Musica per ristoranti: come far rimanere i clienti più a lungo

Musica per ristoranti

Musica per ristoranti: il ritmo

Non poteva mancare un approfondimento con Milliman, uno dei pionieri che ha studiato l’effetto  della musica per ristoranti. Dopo aver analizzato il volume ottimale di ascolto, elemento fondamentale che crea l’atmosfera e che influenza la percezione del brand, è il momento di soffermarci più a fondo su che cosa incanta le persone durante la permanenza in un ristorante, e in che modo.

Effetti della musica di sottofondo sui clienti dei ristoranti

È stato scoperto che le variazioni del tempo e del ritmo durante la diffusione di musica possono influenzare il periodo di permanenza all’interno di un ristorante e più in generale la dimensione degli acquisti.
In particolare:

nelle decisioni di acquisto, i consumatori vengono influenzati da numerosi fattori che si discostano dal prodotto o dal servizio offerto. L’ atmosfera che si percepisce in un determinato ambiente è l’elemento che modella, in modo emozionale, le decisioni d’acquisto e che influisce su tali decisioni più del prodotto stesso.

Una delle variabile che più di ogni altra plasma l’atmosfera e favorisce l’emozionalità è la Musica, che varia secondo il volume (alto o basso), il ritmo (veloce o lento), il genere (jazz, pop, classica…).

Le persone preferiscono la musica al silenzio

La musica interviene in modo positivo sull’umore delle persone. Lo dimostrano tutti gli studi in materia, che demonizzano l’assenza di musica come un fattore deleterio e peggiore di tutte le altre condizioni. Volume, genere, ritmo e stile, passano in secondo piano rispetto alla mancanza di un sottofondo musicale che accompagna un ospite o un cliente durante il passaggio o la permanenza in un luogo.
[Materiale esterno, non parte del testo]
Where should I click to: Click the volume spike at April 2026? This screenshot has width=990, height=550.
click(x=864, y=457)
Ritmo Lento = Clienti più Rilassati

Questa equazione significa che le persone rimangono più a lungo e più volentieri in un determinato ambiente quando il ritmo è lento.

Di conseguenza:

il tempo di permanenza si traduce in volumi di vendite maggiori.
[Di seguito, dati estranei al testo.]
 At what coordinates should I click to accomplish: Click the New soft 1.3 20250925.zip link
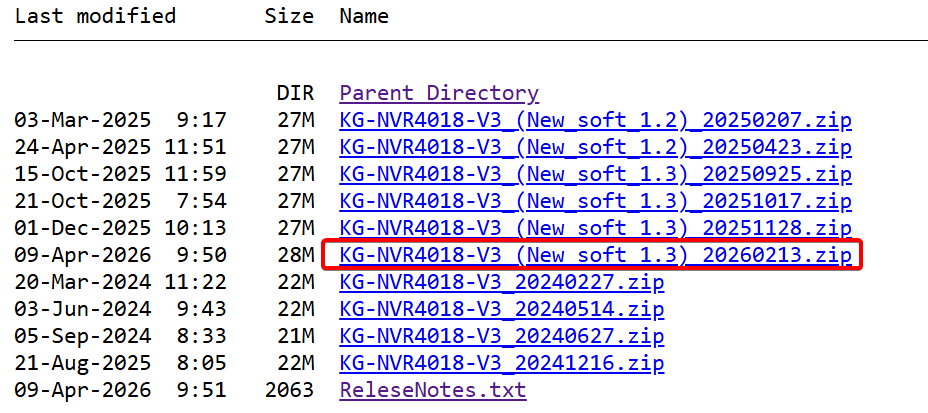595,174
I risultati delle ricerche sull’influenza del ritmo in un’esperienza di acquisto coincidono sia nel caso di un centro commerciale affollato, che di un ristorante di qualità.

A meno che non si gestisca un fast food la rilassatezza è fondamentale

La musica di sottofondo influenza la velocità dei clienti durante un pranzo o una cena ed il tempo di rotazione dei tavoli. Potrebbe sembrare un controsenso, ma maggiore è il tempo di permanenza ad un tavolo e maggiore è la possibilità di consumo di cibo e bevande e del ritorno del cliente (fidelizzazione).

Perché la musica di sottofondo:

  • è una variabile ambientale che contraddistingue l’atmosfera del ristorante
  • crea un ambiente più rilassato che stimola il consumo di cibo e bevande
  • crea le condizioni che le persone si aspettano in un ristorante di qualità
  • favorisce feedback positivi e il passaparola

Il sottofondo musicale lento stimola un consumo maggiore di cibo e bevande e favorisce il ritorno dei clienti

Lento non significa privo di energia

Attenzione a non cadere in trappola. Troppo spesso sento associare alla definizione di ritmo lento caratteristiche di tutt’altro genere. Invece un ritmo lento può essere pieno di vigore, acceso, frizzante, positivo, allegro. Esistono canzoni veloci malinconiche, tristi, da taglio di vene e brani lenti vibranti e pieni di energia.

Obiettivi e strategie

Come sempre evidenzio il fatto che:

la musica deve seguire una scelta consapevole, dettata da strategie che vengono messe in atto dopo, e solo dopo, aver definito gli obiettivi.

La scelta consapevole della musica per ristoranti permette di migliorare il proprio business, in termini di fatturato, di qualità del servizio, di feedback positivi ricevuti. Apre la possibilità di seguire i propri clienti al di fuori del punto vendita e di favorire il loro ritorno…purché ci sia un professionista che mostri la via maestra da seguire e che conduca alla meta.